Think of the impact of this. Government deficits will be (relatively) under control, bringing back credibility to fiat currencies. This will take some of the shine off gold and other precious metals. Commodities in general will get cheaper, not just through technological advances, but because of the absence of front-running flows that anticipate government profligacy. The dash-from-cash will slow down, and people will start trusting bond markets to preserve their wealth. Who knows, they might even start stuffing cash into their mattresses; it certainly feels softer than gold! Countries (especially in Asia) that were following Europe down the welfare state route will tarry for a while. Not India, though, which continues to promise various rights (to food, education and all the other things that it has no hope of ever providing). But overall, most countries will have better finances. This will be achieved indirectly by vacating the towering heights of the economy (infrastructure, utilities and core manufacturing), all of which will be very good for jobs and income growth.
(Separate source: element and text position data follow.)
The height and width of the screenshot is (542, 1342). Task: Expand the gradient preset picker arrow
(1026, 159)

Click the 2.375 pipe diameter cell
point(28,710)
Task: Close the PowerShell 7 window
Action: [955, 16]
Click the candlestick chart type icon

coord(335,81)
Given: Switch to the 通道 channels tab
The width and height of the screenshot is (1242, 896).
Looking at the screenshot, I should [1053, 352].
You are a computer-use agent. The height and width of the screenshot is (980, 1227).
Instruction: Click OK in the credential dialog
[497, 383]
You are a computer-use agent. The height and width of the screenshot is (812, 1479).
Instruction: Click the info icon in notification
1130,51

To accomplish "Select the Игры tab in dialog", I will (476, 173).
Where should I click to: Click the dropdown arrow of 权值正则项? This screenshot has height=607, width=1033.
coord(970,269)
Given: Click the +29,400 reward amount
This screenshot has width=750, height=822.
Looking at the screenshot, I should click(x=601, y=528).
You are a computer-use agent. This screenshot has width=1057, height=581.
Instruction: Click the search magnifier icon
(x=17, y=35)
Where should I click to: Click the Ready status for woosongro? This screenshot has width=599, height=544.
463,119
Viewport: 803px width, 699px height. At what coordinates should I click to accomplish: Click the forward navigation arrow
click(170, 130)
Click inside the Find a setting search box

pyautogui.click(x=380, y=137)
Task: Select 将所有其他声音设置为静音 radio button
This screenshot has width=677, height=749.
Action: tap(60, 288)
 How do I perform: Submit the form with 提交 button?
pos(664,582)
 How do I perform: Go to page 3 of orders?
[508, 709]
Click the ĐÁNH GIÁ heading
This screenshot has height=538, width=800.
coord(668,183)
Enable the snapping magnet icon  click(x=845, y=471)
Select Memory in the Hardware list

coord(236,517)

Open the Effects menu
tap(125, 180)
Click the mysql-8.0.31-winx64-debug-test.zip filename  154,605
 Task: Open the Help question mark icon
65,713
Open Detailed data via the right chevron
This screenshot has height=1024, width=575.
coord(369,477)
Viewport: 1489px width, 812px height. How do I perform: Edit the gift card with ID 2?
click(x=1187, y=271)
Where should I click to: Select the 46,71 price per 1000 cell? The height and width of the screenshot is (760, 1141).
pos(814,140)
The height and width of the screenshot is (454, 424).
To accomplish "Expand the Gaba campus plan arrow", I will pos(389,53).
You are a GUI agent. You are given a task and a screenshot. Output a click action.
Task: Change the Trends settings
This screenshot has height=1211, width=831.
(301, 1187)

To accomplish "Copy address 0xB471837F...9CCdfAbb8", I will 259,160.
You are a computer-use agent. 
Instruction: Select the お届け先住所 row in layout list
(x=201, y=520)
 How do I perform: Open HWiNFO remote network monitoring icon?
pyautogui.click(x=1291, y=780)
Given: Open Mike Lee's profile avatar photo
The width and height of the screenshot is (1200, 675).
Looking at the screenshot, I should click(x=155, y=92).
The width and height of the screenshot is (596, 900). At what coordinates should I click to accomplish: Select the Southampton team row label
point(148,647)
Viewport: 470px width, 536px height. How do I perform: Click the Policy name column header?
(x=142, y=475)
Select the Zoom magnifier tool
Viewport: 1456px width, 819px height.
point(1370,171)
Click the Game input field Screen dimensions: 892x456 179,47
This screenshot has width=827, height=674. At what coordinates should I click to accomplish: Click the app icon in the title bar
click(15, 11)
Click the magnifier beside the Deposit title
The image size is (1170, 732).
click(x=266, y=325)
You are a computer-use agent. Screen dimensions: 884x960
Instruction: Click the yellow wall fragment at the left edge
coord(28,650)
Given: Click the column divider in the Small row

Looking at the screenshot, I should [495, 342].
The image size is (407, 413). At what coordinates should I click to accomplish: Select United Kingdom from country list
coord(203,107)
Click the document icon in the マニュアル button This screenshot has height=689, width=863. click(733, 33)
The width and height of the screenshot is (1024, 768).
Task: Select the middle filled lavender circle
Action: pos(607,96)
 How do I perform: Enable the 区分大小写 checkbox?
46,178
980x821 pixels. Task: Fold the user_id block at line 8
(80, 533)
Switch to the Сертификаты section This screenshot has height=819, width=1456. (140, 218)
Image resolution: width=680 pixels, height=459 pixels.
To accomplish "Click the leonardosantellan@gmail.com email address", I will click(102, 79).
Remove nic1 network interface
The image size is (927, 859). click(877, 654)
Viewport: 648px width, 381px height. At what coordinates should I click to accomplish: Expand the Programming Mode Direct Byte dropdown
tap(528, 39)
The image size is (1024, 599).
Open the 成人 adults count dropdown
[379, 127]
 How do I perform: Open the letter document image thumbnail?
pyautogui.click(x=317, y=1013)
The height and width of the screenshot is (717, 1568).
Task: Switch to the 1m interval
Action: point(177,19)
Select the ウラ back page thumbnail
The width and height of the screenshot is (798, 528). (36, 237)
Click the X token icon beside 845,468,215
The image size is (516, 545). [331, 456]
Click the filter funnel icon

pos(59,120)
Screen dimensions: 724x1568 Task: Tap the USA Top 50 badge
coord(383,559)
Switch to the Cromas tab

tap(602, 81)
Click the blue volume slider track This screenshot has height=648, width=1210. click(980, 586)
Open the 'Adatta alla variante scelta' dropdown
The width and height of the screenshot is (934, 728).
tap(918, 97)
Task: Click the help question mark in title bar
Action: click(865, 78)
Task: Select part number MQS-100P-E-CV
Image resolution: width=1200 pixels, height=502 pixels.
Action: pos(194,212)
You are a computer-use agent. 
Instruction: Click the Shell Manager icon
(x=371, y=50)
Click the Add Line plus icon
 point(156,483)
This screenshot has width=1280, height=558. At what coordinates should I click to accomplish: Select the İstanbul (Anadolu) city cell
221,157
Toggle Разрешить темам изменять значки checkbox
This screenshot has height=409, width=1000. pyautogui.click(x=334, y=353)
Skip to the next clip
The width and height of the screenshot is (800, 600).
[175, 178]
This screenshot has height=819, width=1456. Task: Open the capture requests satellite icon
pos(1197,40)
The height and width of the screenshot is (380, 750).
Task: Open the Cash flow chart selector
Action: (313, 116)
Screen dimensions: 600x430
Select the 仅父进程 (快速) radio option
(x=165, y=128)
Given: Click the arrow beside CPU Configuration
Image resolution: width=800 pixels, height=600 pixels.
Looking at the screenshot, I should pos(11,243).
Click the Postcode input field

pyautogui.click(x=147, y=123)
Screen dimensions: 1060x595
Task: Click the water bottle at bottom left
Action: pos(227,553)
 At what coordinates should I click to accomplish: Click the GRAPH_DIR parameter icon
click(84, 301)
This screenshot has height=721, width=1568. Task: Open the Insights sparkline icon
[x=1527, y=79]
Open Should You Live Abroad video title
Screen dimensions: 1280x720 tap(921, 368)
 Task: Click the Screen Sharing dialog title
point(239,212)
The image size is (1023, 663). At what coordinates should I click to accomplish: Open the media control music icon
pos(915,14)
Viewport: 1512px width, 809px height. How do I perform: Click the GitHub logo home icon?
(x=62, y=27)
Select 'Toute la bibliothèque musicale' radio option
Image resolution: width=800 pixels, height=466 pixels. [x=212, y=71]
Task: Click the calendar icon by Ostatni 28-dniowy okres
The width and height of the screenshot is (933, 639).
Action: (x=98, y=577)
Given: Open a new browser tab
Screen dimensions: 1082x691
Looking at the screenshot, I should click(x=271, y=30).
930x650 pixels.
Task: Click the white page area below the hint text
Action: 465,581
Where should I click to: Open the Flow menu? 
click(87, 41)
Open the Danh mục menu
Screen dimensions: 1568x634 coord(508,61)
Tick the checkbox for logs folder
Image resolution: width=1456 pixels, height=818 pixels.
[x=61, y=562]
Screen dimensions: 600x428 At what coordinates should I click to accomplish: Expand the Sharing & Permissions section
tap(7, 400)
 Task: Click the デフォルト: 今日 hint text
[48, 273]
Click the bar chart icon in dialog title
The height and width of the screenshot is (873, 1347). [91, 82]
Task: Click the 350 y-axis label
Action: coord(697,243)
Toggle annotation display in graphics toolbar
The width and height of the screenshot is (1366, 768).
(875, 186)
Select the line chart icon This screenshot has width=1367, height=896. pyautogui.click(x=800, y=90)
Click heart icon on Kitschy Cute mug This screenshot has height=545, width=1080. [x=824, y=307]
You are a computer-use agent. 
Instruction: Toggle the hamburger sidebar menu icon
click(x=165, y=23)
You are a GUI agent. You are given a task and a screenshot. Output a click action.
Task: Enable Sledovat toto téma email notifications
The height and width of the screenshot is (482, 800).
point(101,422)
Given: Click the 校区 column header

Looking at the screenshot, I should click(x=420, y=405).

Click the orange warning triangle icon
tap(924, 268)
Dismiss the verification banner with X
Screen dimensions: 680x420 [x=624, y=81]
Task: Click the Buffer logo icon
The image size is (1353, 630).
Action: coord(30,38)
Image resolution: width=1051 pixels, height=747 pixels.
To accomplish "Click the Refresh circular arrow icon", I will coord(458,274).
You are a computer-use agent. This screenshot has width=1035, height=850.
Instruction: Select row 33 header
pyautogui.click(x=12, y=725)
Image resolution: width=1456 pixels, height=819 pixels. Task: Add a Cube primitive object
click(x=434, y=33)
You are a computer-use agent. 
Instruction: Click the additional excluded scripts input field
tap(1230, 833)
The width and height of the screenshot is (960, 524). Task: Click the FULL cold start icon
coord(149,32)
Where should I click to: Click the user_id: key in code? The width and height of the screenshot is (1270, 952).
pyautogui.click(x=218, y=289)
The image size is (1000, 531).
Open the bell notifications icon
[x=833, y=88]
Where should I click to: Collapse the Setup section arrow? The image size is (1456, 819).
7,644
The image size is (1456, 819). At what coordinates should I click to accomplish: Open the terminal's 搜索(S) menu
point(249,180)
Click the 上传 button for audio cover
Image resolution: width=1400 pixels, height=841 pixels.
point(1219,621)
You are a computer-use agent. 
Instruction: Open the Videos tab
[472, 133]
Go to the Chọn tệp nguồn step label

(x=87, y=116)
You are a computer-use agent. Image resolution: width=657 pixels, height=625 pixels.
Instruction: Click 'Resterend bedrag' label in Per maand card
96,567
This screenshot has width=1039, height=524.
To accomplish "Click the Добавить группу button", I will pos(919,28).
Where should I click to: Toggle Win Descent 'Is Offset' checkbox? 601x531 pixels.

So try and imagine a world where the cost of energy is zero, following up on zero-cost computing and communications. Incremental life expectancy comes very cheaply now, with major advances in disease control and rejuvenation. Governments don’t take their (fiscal) credibility for granted, and prefer to stay out of running businesses. Parts of the Indian economy in particular, where supply side inflation is both endemic and structural, will see an improvement in productivity. Even assuming that Indian agriculture stays the way it is, technology will still impact food production through biotech, energy management, followed by superior water and logistics management. A doubling of food productivity is all that is needed now, not a very tall order on a very small base.

What won’t happen
What will not happen is also clear. There will be no structural reforms in agriculture, no corporatisation of agriculture at one end of the spectrum, nor any land reforms at the other end of the spectrum. Politicians need to keep agriculture free of any taxation to hide their ill-gotten gains from the business of politics. This will push up the cost of real estate, but at the same time ensure that leverage levels in India stay low.

A better world
The world is going to get better. Event risks will remain, like nuclear terror and biological weapons. But they will be mitigated by a change in geopolitics through a change in, say, drone technology. The new drones being developed are microscopic, with nanotech-sized gnats sidling up to you and shooting you down. The power balance will shift back to America, which is where I would like the world’s geopolitical power to lie. I would have been much more worried if I saw power shift to China, Afghanistan or Iran, which seemed to be the alternatives this last decade.
Lastly, private Americans have been paying down debt, even if their government hasn’t. Another four to seven years and they will be down to 1950s levels, which is where the last Baby Boomer generation started. And remember, this new generation of teenagers would have seen enough bad times to hold onto their character during good times, come 2020.